というわけで今年22回目の音楽祭も徳永二男さんとあれこれ知恵を出し合いながら準備を進めています。2年ぶりにやってくるマイスキーさんは8人のチェリストで奏でるチェロ・アンサンブルを。そして昨年ウィーン・フィルのコンサートマスターを退かれたキュッヒルさんは「魅惑のウインナ・ワルツ」を始め室内楽の精髄を。さらにズーカーマンさんと音楽祭管弦楽団はベートーベンの5番「運命」に挑戦します。音楽祭で「運命」が演奏されるのは初めてのことですし、あわせて演奏される「バイオリン協奏曲」とともにベートーベンの真髄に触れるものになるかと思っています。この「ベートーベン企画」は期間中に熊本に出向いて地震から1年の復興支援コンサートでも御披露する予定です。音楽祭のトリを務めるオペラはヴェルディーの「椿姫」で、今年もまた狂おしい愛の物語をたっぷり楽しんでいただきます。
昨年からスタートした「Oh!My!クラシック」は、「国谷裕子にクローズアップ!」と題して長年TVキャスターを務められた国谷さんのとっておきのお話と演奏を。
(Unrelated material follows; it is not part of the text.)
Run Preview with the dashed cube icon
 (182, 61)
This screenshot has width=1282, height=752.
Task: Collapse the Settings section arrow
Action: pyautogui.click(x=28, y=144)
「ポップス・オーケストラ in 宮崎」は作曲家の宮川彬良さんが、皆さまに驚きと感動をお伝えするコンサートをと、現在、張り切って企画制作中です。また、「500円コンサートの日」は、今年も劇場の3つのホールを使って7つのコンサートを、いずれもワンコインでお楽しみいただくべく準備中です。
徳永さんはご自身だけでなく音楽祭管弦楽団の演奏家の方たちにも、「心で弾く」音楽を繰り返し伝えてこられています。海外からやって来る演奏家たちが口をそろえて高く評価する楽団の根っこにあるものでしょうか。「心で弾き」そして皆さまの「心に響く」音楽祭をと頑張って参ります。御支援、応援をよろしくお願いいたします。